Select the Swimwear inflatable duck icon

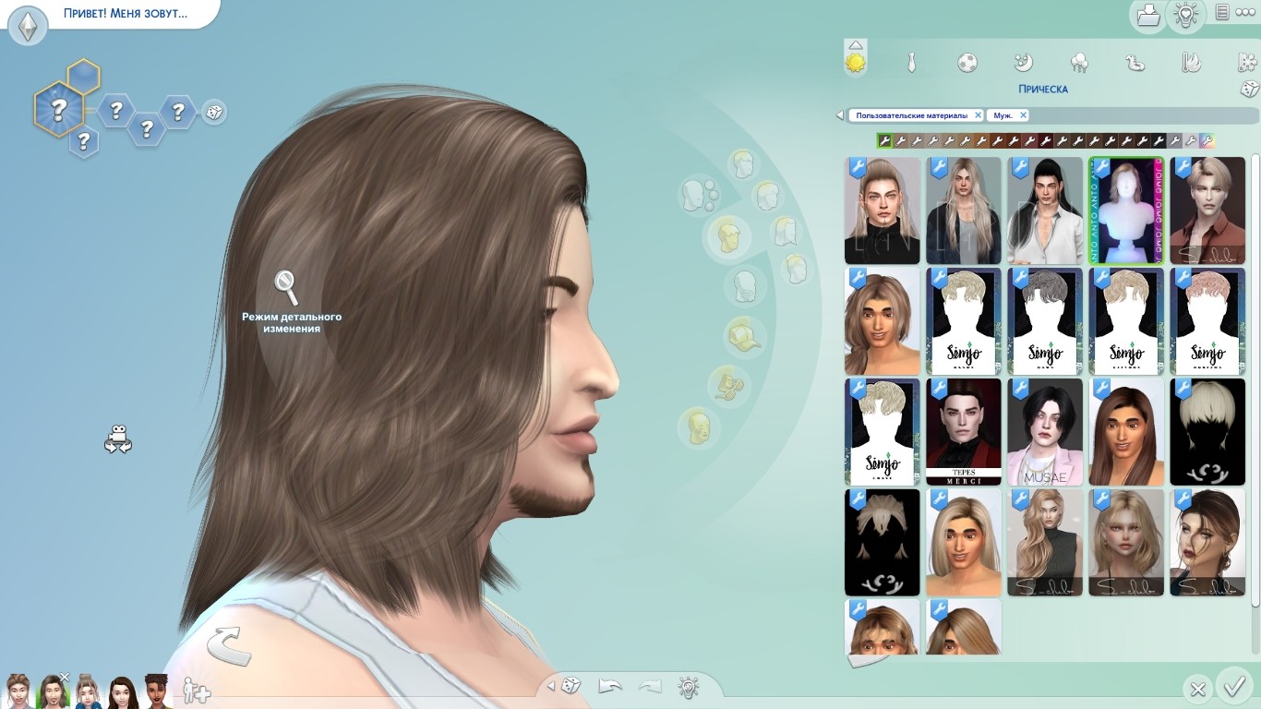tap(1135, 63)
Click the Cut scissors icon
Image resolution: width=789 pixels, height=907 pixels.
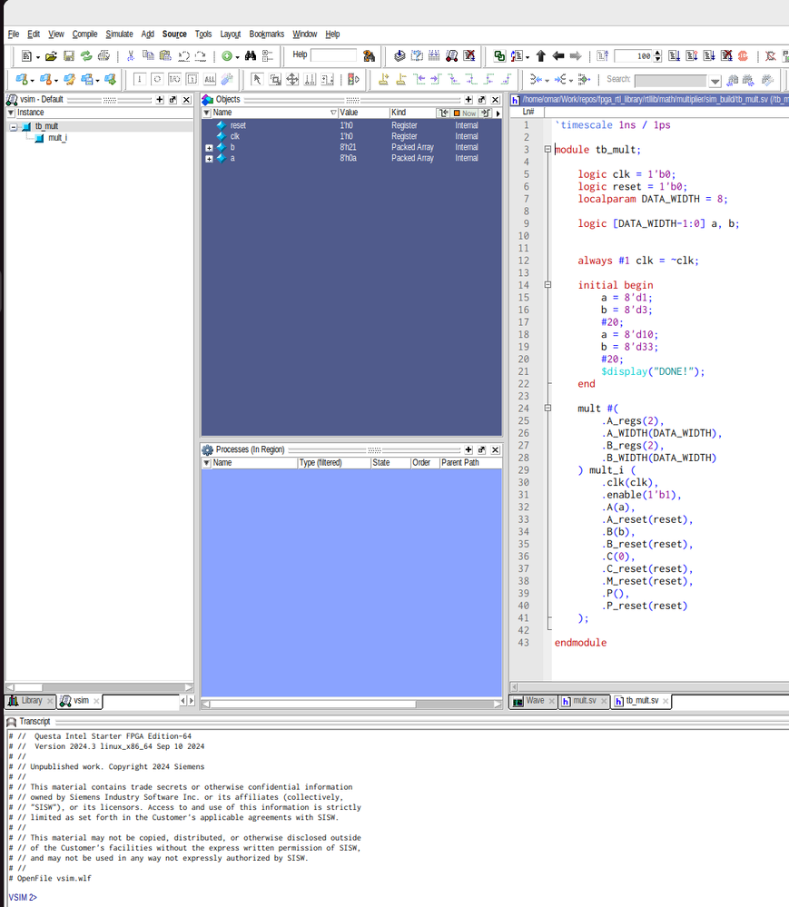coord(132,56)
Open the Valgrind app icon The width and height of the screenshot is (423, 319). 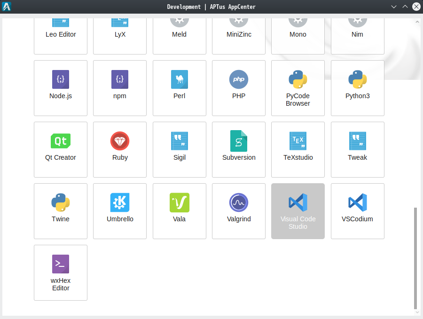click(238, 202)
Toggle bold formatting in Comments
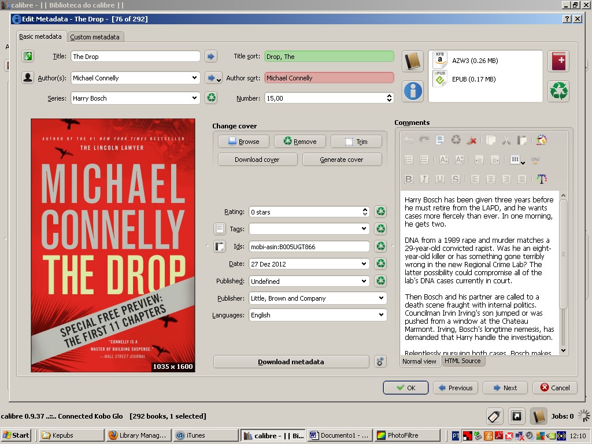Viewport: 592px width, 444px height. [409, 179]
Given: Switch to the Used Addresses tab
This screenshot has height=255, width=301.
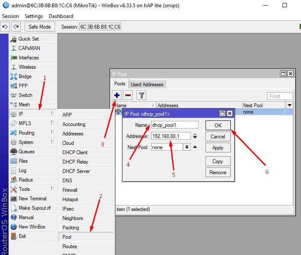Looking at the screenshot, I should (x=147, y=85).
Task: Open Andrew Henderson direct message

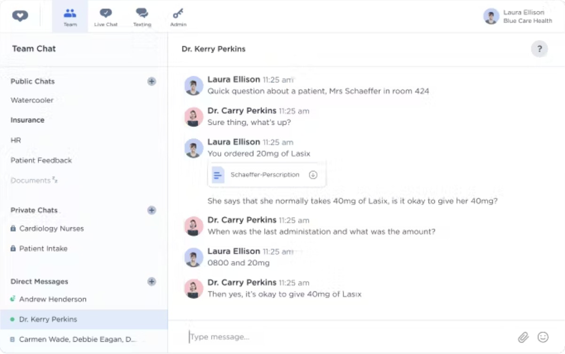Action: coord(53,299)
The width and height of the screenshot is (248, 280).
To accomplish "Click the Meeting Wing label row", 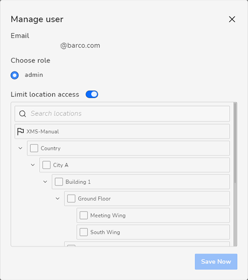I will (x=153, y=215).
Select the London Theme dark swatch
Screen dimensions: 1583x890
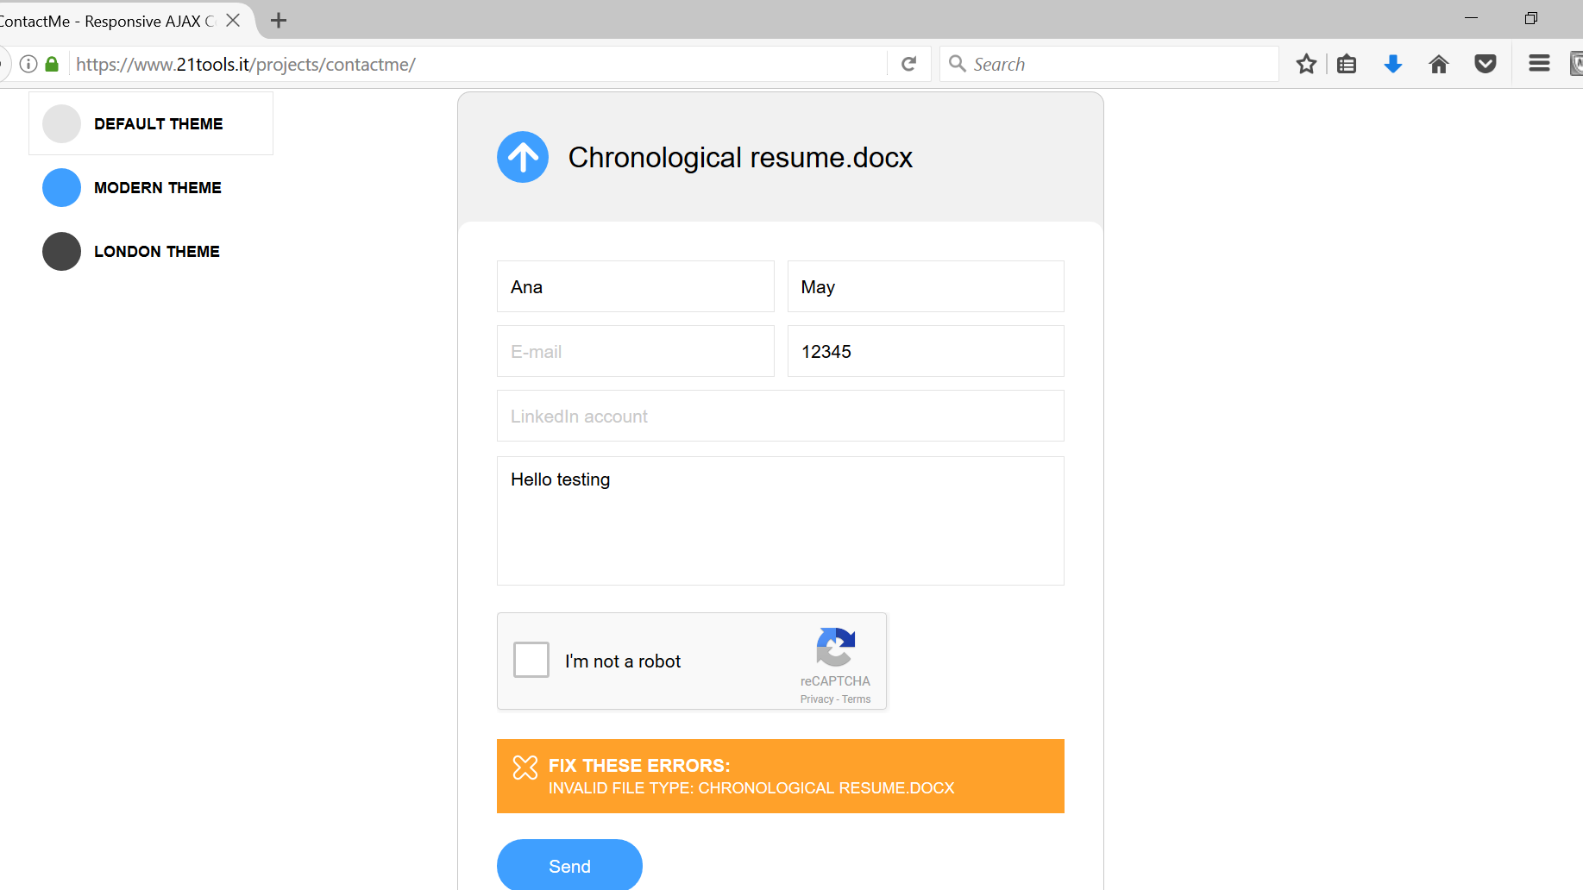click(x=61, y=251)
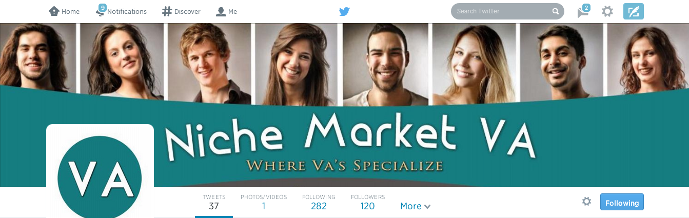The width and height of the screenshot is (689, 218).
Task: Go to the Home icon
Action: pyautogui.click(x=54, y=11)
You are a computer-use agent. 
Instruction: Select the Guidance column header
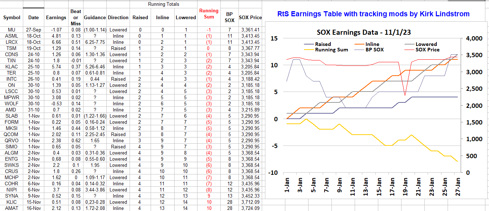pyautogui.click(x=94, y=17)
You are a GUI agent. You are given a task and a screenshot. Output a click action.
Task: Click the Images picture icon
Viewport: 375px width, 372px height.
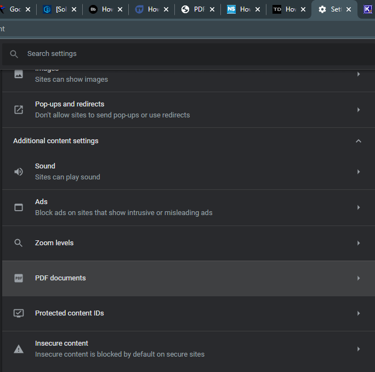pyautogui.click(x=19, y=74)
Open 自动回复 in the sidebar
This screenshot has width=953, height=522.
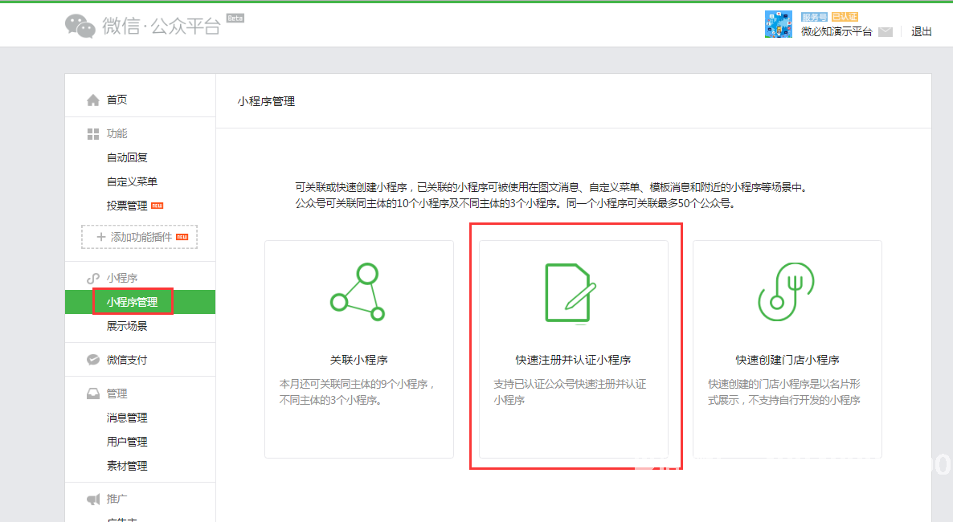pyautogui.click(x=127, y=157)
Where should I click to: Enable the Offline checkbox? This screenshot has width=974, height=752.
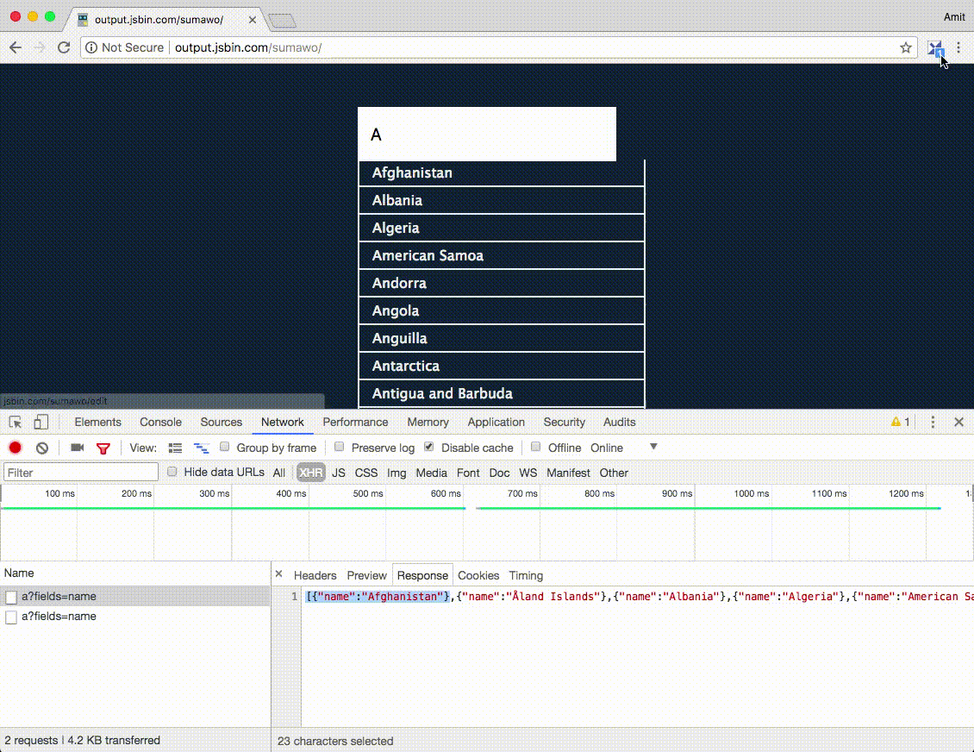[x=536, y=447]
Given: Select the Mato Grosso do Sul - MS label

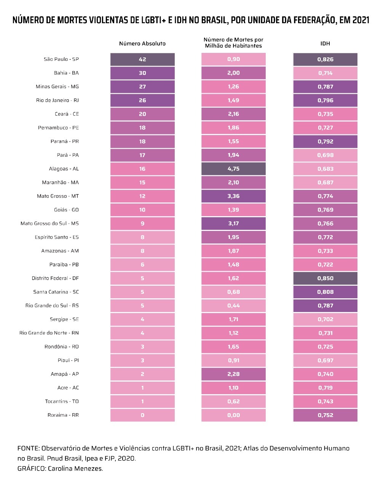Looking at the screenshot, I should click(49, 223).
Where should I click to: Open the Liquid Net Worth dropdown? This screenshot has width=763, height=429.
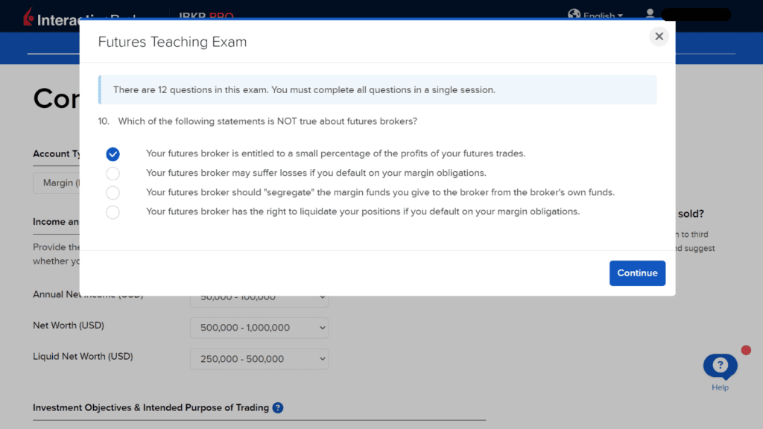[259, 358]
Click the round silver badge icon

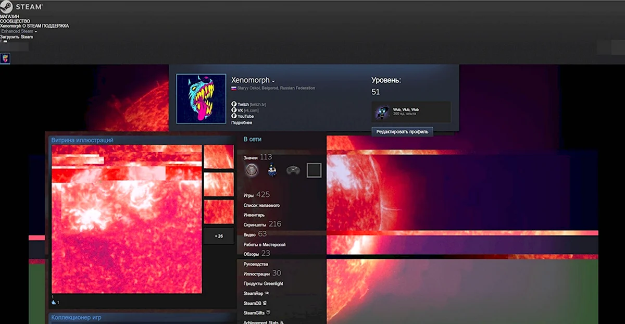pos(252,170)
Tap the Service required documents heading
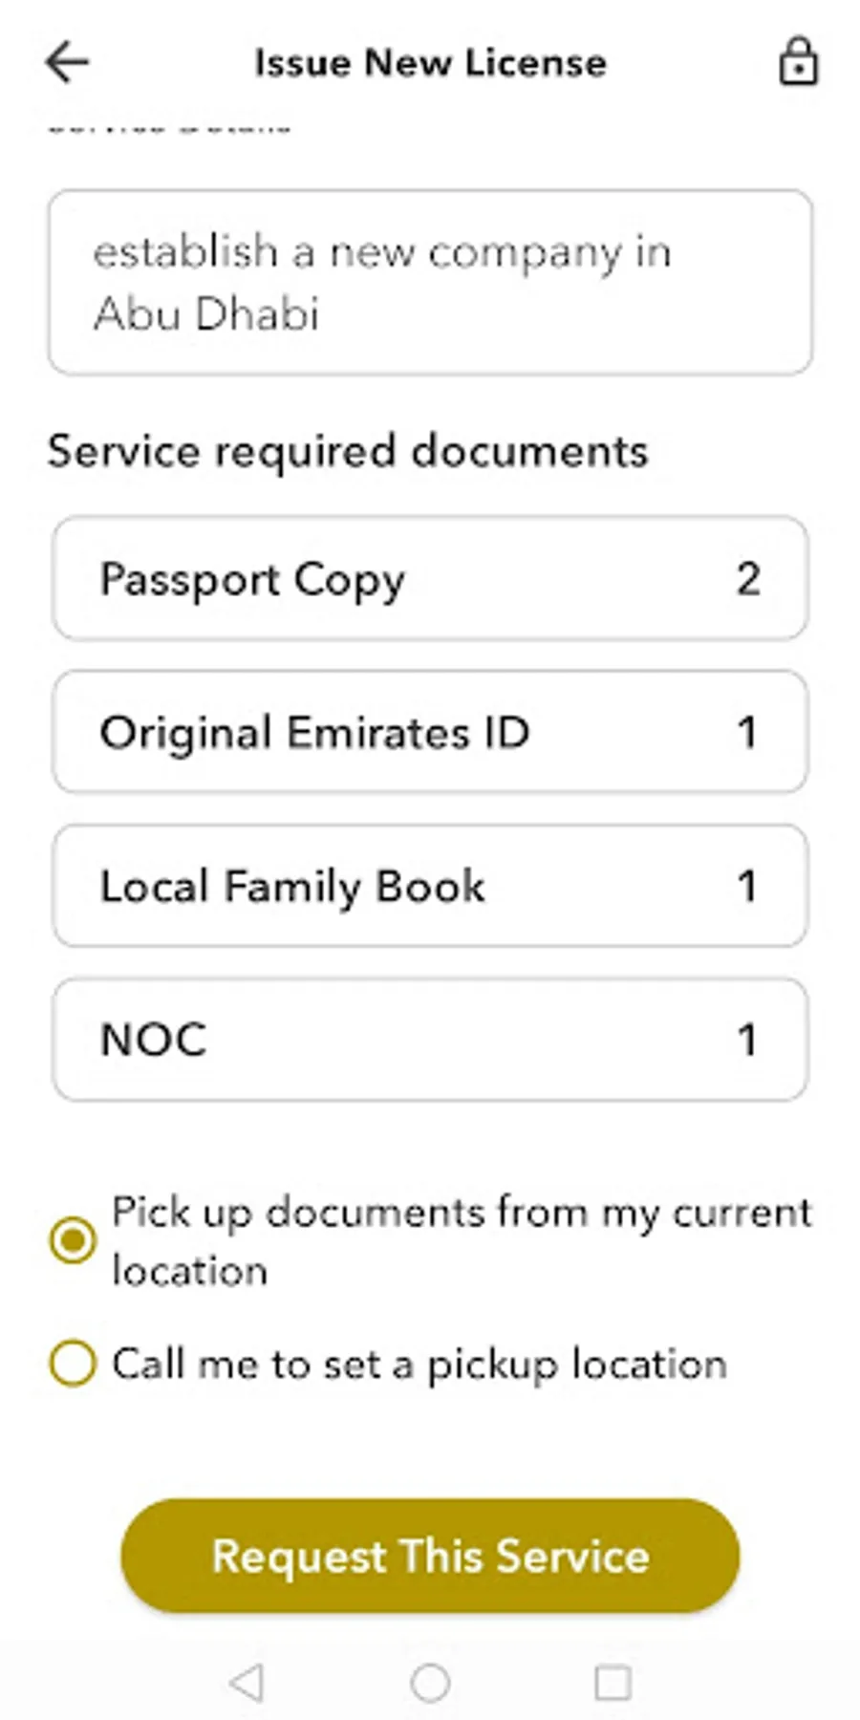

----

Everything from the line that contains "Open 自动回复 in the sidebar" to the final line of the data is to be duplicated exactly, both ends included, except the pictures.

Open 自动回复 in the sidebar
This screenshot has width=953, height=522.
pyautogui.click(x=127, y=157)
Where should I click to: Enable the Offline checkbox? This screenshot has width=974, height=752.
[x=536, y=447]
Given: Select the Mato Grosso do Sul - MS label

Looking at the screenshot, I should click(49, 223).
Where should I click to: Open the Liquid Net Worth dropdown? This screenshot has width=763, height=429.
[259, 358]
Click the round silver badge icon

pos(252,170)
Tap the Service required documents heading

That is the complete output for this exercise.